If your bonds are worth $1,000 or less, you can mail a copy of your government-issued identification with your completed form. If your bonds are worth more than $1,000, each person listed on the bond must sign the form in the presence of a notary or authorized certifying officer before submitting it.

3. At a Bank or Credit Union

Banks and credit unions may cash paper savings bonds, but it's a good idea to call ahead before you attempt it. Some financial institutions don't handle savings bonds; others may require you to have an account. When you call, ask what forms of identification and other documents you'll need to redeem your bond.

When Should You Cash In a Savings Bond?

You must wait at least a year after the date of purchase to redeem a savings bond. Additionally, if it's been less than five years since you purchased the bond, you'll forfeit three months of interest for cashing in early. After five years, you are free to redeem your savings bond without penalty.

Savings bonds have maturity dates. Series EE and Series I savings bonds currently being sold have 30-year maturity dates, which means these bonds stop earning interest after 30 years. Once your bond has reached its final maturity date, it's time to cash in: You won't earn any additional interest by keeping your money where it is.

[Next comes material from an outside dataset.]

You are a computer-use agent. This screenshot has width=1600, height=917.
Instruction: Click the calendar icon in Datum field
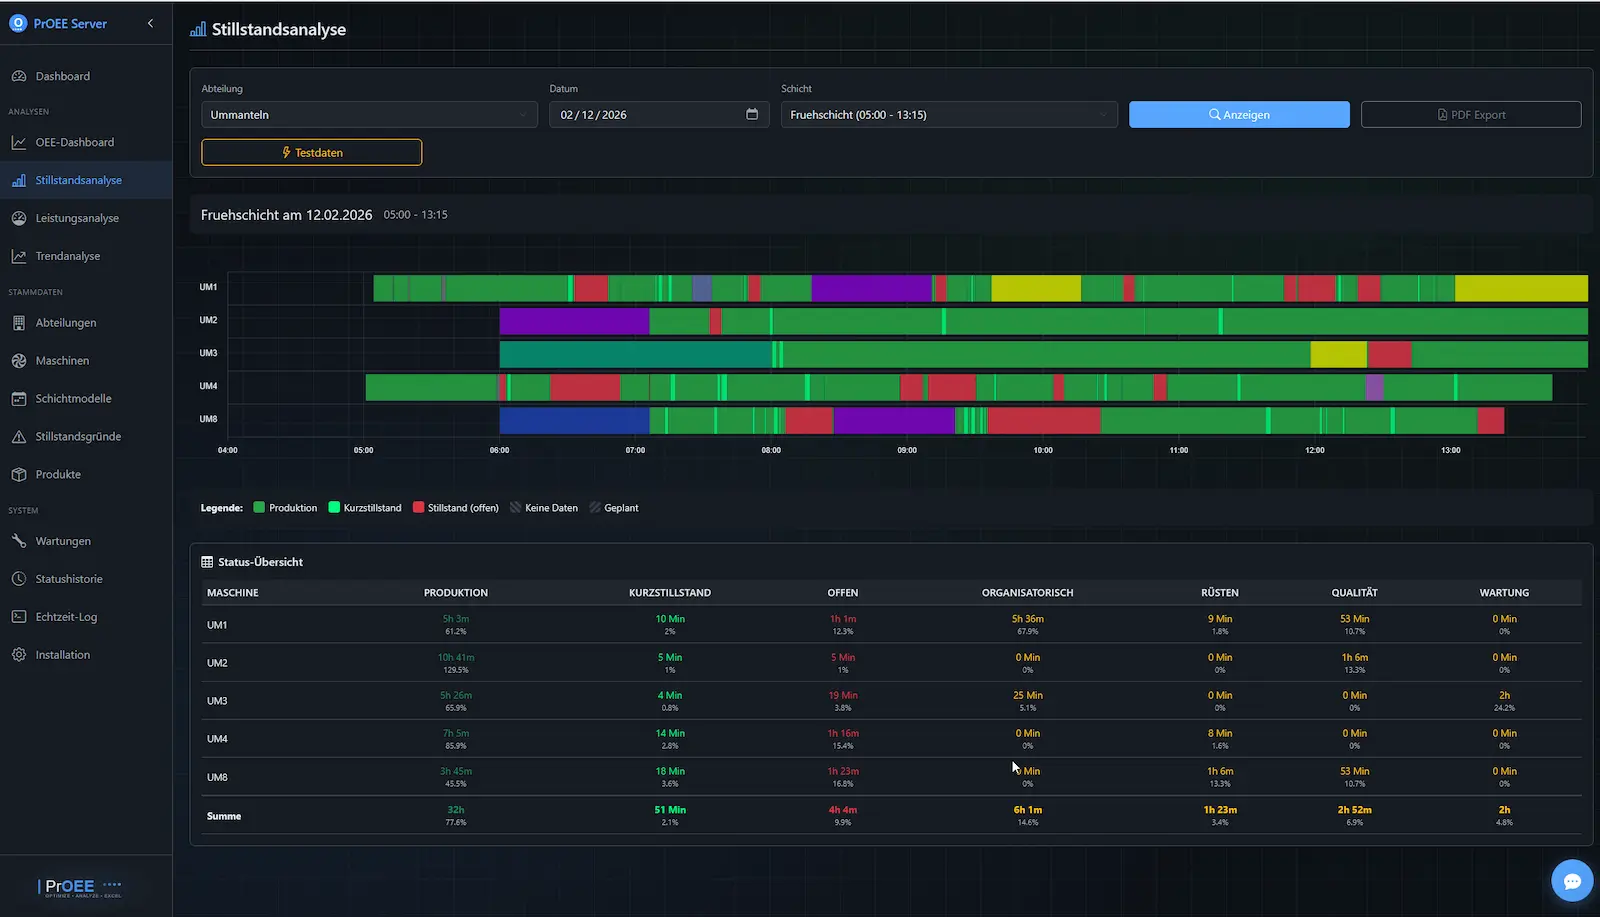tap(752, 114)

Maturity dates may vary for older bond types, such as HH bonds (which mature in 20 years). Check TreasuryDirect for maturity details on HH, Series E or other types of savings bonds.

How Much Is My Savings Bond Worth?

You can check the current value of bonds you've purchased electronically through your TreasuryDirect account online by logging in and clicking on "Current Holdings."

If you have paper bonds, use the TreasuryDirect Savings Bond Calculator to determine their current value. You'll need the series, denomination and issue date to do the calculation. You don't need the bond's serial number unless you want to save an inventory of bonds online to view later.

Are Savings Bonds Taxed?

Interest on savings bonds is subject to federal income taxes, although it is exempt from state and local taxes. You choose whether to withhold taxes on interest each year as it's earned or report all of your interest earned in the year you redeem your bond. You will receive a 1099-INT form at the end of January that shows how much interest you received in the prior year. Use the information from your 1099 to file your taxes.

If you pay for higher education expenses in the same year you cash in a savings bond, your interest may be tax exempt.

The Bottom Line

Though cashing in a savings bond isn't quite as simple as depositing a check, this extra hassle may be part of its charm. Savings bonds were once popular as gifts because they were easier to save than to spend—a thought worth considering, even if you decide to cash in your bond.

If you don't need your funds immediately, you may want to stash them in a high-yield savings account, money market or retirement account and keep the savings going. Or consider buying a new round of savings bonds, now that you know how to cash them in if you need the money.